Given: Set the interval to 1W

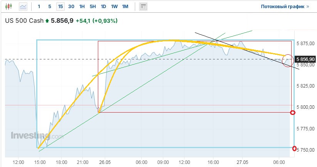Looking at the screenshot, I should point(114,7).
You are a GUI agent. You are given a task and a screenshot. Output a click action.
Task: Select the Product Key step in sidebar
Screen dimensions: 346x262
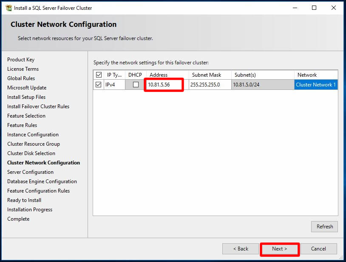click(x=21, y=60)
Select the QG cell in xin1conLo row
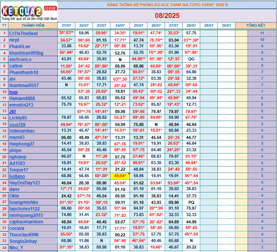 click(x=191, y=59)

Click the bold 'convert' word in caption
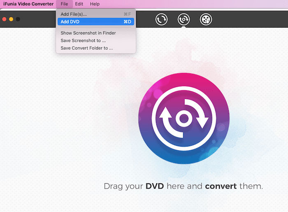coord(221,186)
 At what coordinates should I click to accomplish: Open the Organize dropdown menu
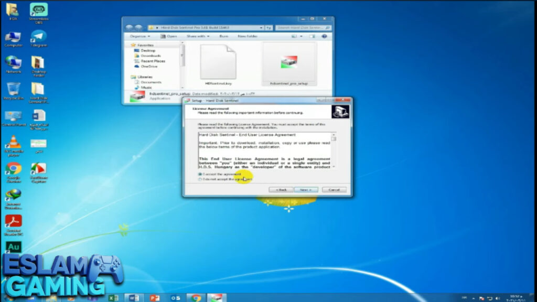pos(139,36)

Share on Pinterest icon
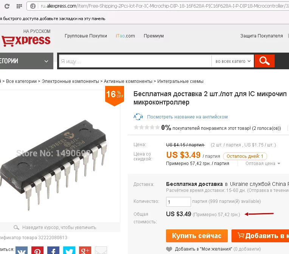(37, 250)
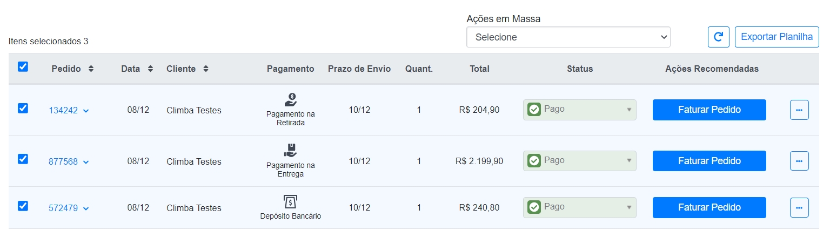830x230 pixels.
Task: Open more options for order 572479
Action: pyautogui.click(x=799, y=207)
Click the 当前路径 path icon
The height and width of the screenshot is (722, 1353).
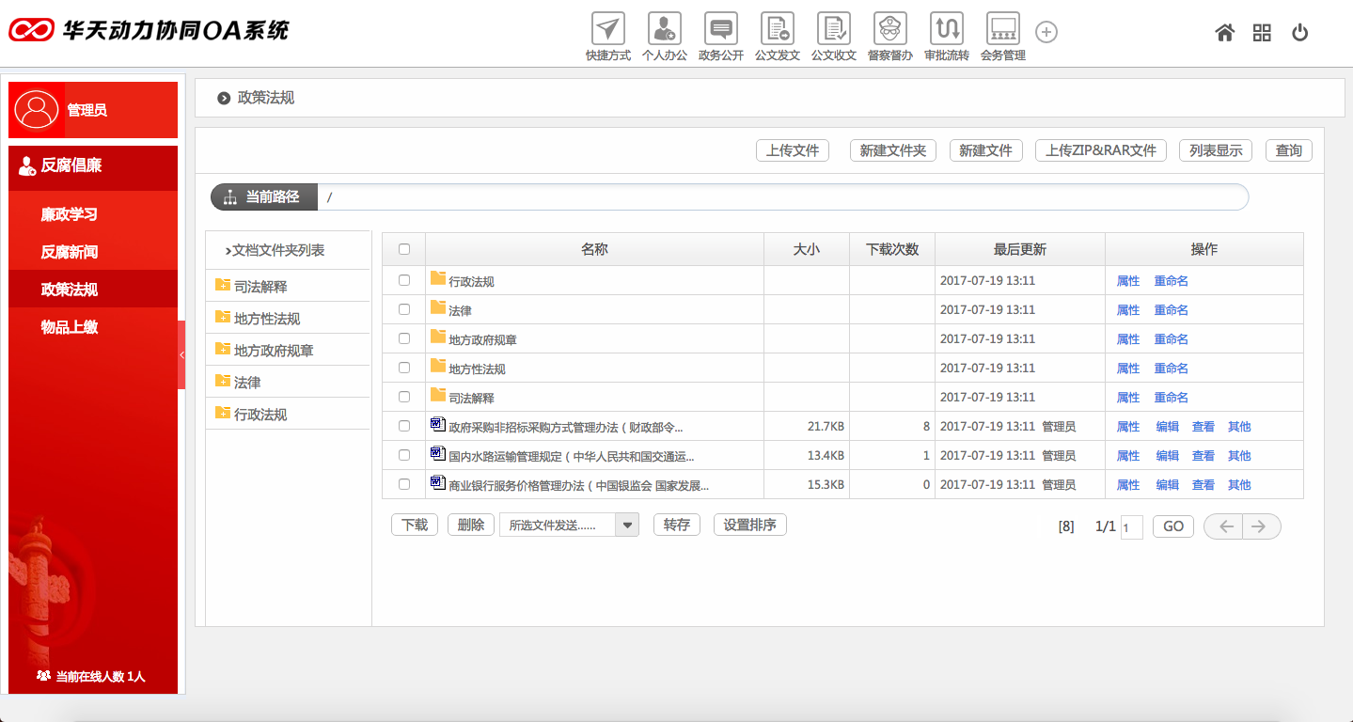click(x=228, y=196)
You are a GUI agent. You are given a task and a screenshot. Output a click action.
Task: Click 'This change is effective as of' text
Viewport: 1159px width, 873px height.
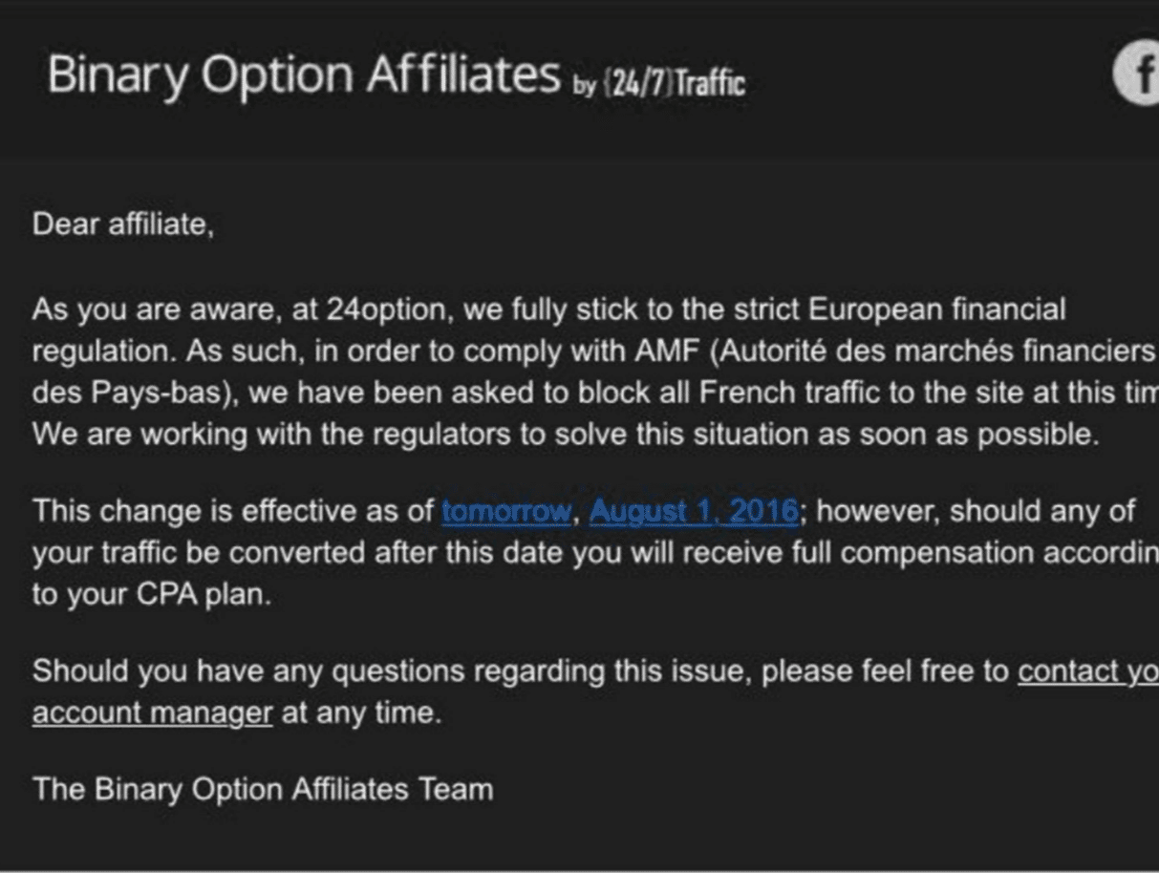click(x=233, y=512)
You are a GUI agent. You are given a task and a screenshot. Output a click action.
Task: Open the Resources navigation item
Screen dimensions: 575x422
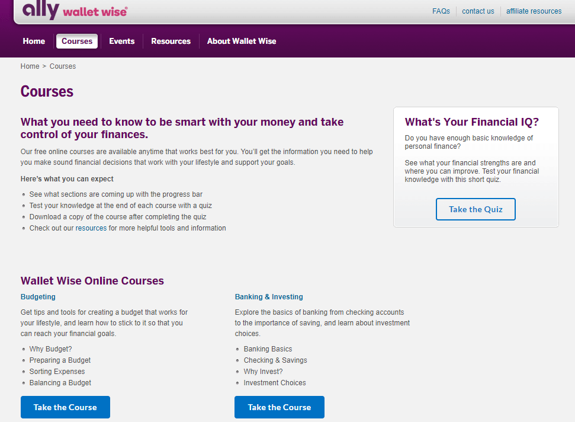(x=171, y=41)
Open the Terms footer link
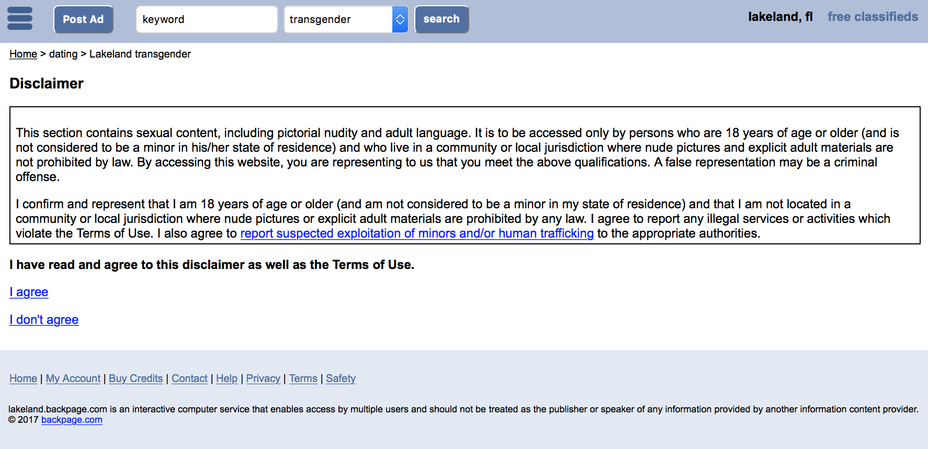The width and height of the screenshot is (928, 449). (303, 378)
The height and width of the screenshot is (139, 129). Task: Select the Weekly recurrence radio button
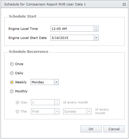(x=12, y=82)
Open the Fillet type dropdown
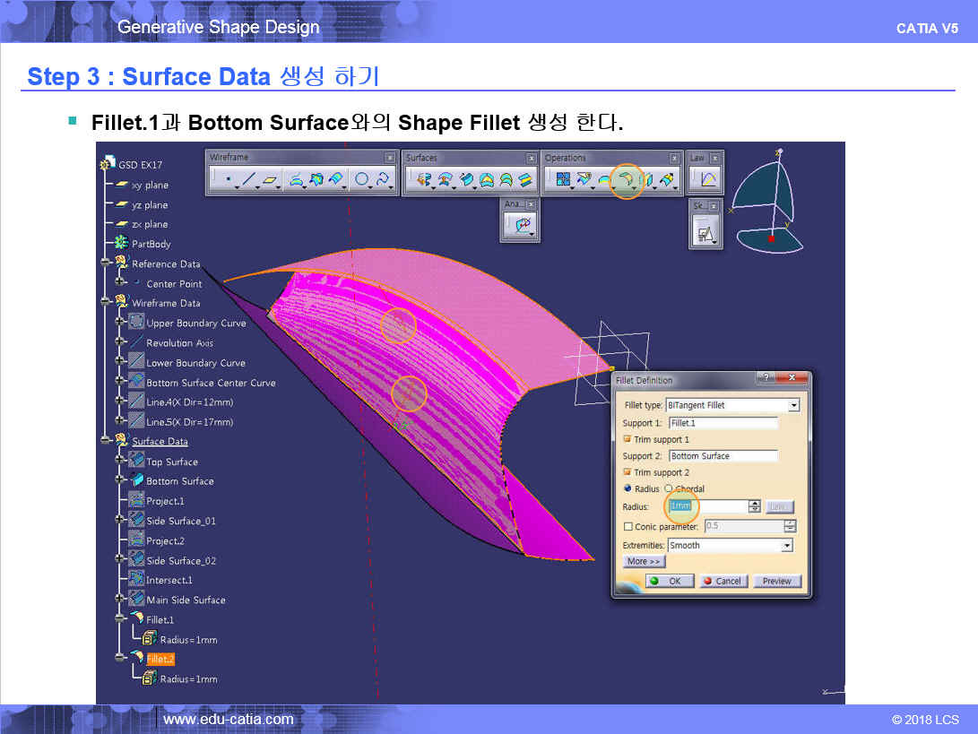 (x=793, y=405)
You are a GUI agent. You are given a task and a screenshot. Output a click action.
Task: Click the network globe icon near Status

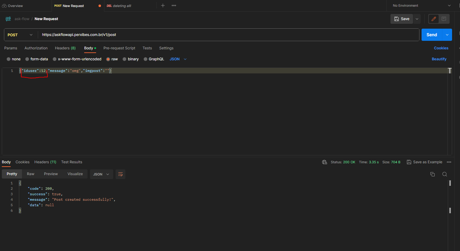click(x=325, y=162)
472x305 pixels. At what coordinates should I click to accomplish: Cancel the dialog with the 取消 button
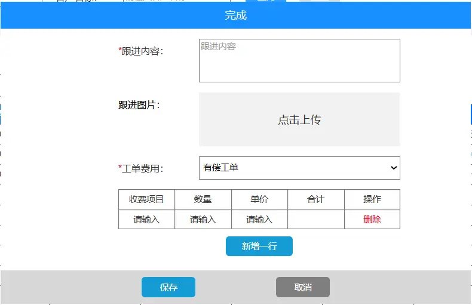point(302,287)
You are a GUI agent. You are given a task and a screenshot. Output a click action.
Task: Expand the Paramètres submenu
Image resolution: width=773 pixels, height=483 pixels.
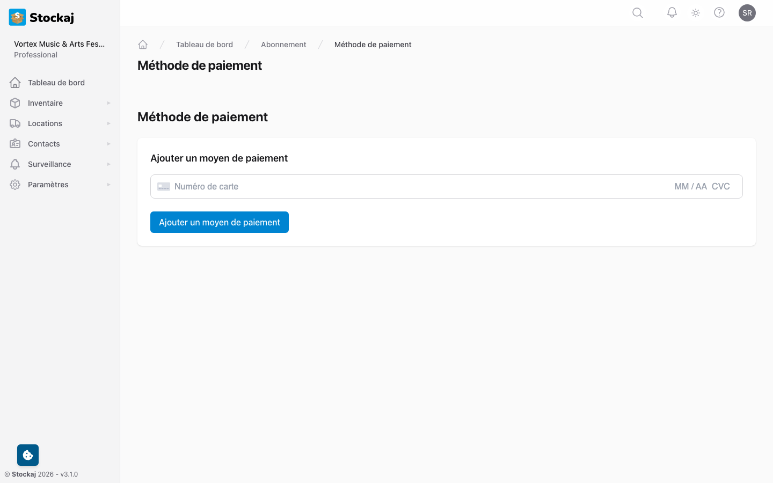(x=108, y=184)
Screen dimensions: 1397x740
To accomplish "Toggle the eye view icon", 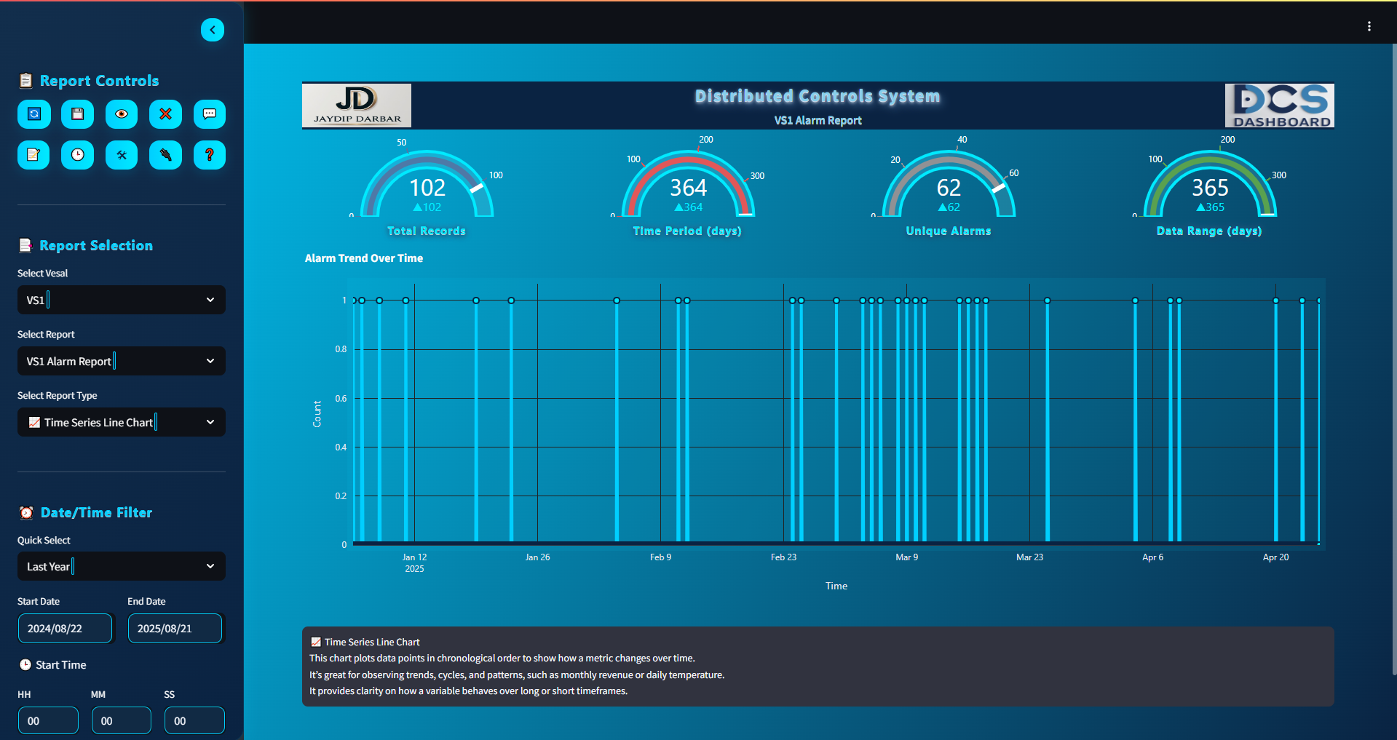I will click(122, 114).
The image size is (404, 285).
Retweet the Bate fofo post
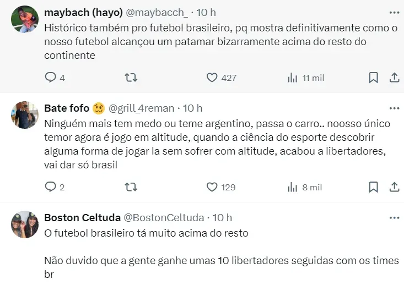click(x=131, y=187)
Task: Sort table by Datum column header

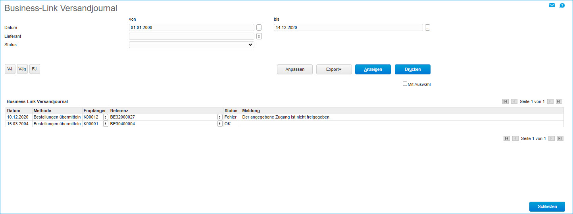Action: click(14, 111)
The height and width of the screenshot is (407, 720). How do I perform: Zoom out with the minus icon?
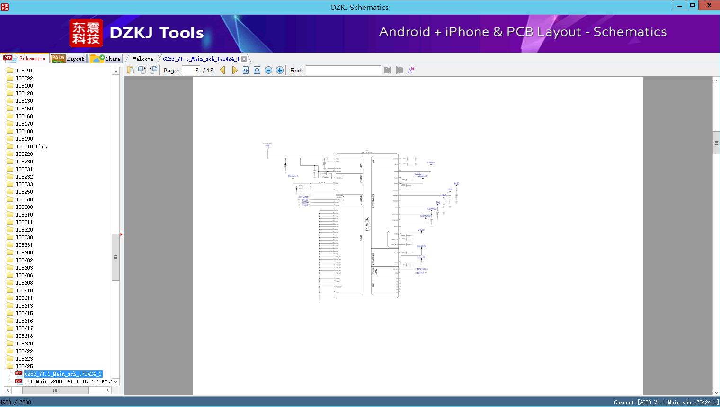coord(268,70)
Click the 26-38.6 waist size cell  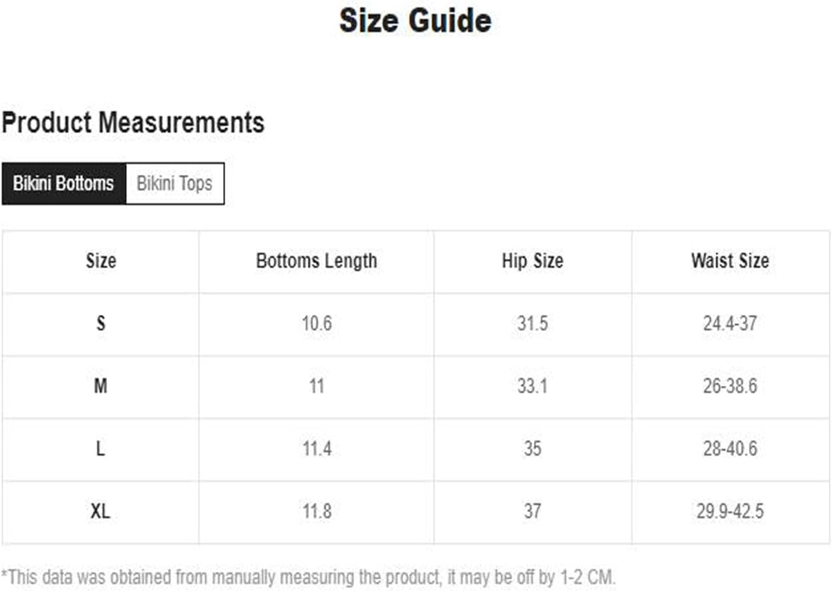730,386
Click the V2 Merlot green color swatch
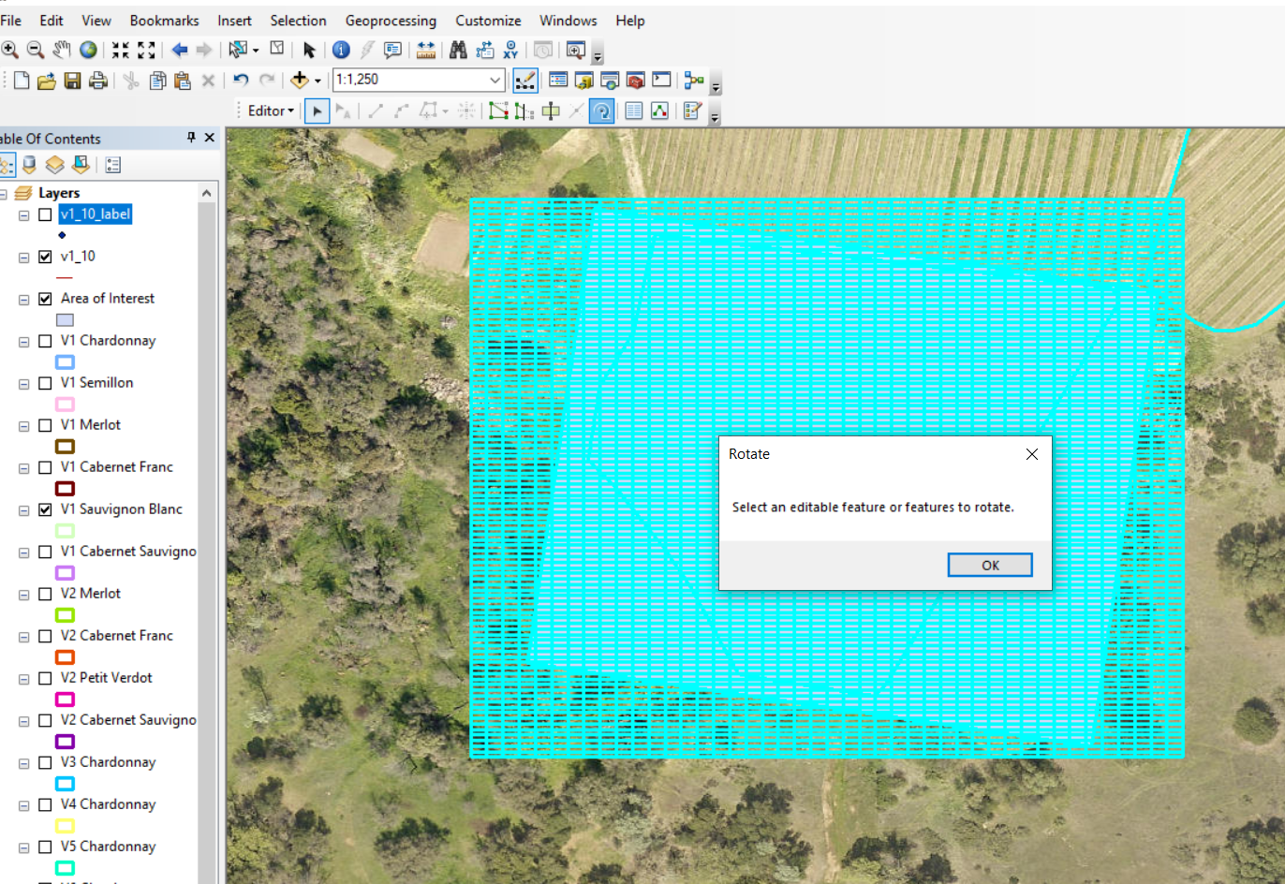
════════
*TASK BRIEF*:
Please restate the lines above exactly, starting at the first line of the data and stopping at the line containing "Click the 当前路径 path icon", which is included. Omit pictures.

*EXERCISE ANSWER*:
Given: Set the interval to 1W

Looking at the screenshot, I should point(114,7).
You are a GUI agent. You are given a task and a screenshot. Output a click action.
Task: Select the Product Key step in sidebar
Screen dimensions: 346x262
click(x=21, y=60)
Select the QG cell in xin1conLo row
 click(x=191, y=59)

Click the bold 'convert' word in caption
coord(221,186)
 At what coordinates should I click to accomplish: Open the Organize dropdown menu
pos(139,36)

Share on Pinterest icon
(37, 250)
830x230 pixels.
Task: Open more options for order 572479
Action: pyautogui.click(x=799, y=207)
Click the 当前路径 path icon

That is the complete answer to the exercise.